>> Begin Data records

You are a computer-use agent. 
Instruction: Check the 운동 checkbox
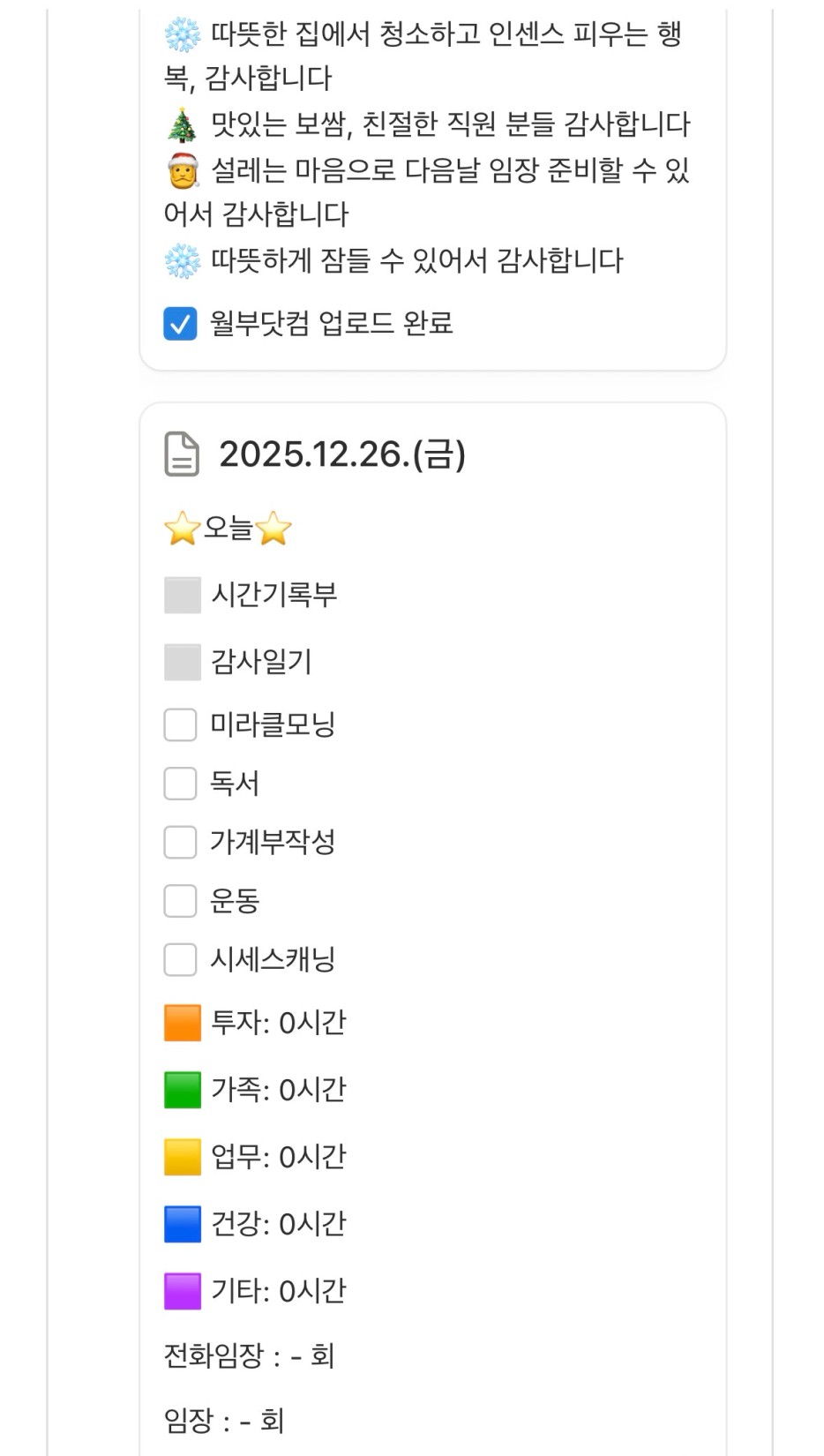click(x=181, y=901)
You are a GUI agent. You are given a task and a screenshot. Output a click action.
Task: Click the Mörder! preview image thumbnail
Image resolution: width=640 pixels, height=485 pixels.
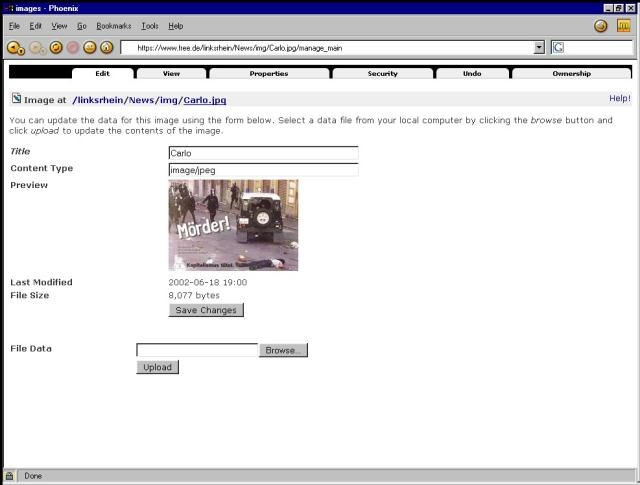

>> End Data records

■ What the task asks: Rewrite all of the records above, replacing "agent" with "assistant" and leaving everything else as it is. Leave out the pictures.

■ Task output:
You are a computer-use assistant. 
Instruction: Check the 운동 checkbox
click(x=181, y=901)
You are a GUI assistant. You are given a task and a screenshot. Output a click action.
Task: Click the Mörder! preview image thumbnail
Image resolution: width=640 pixels, height=485 pixels.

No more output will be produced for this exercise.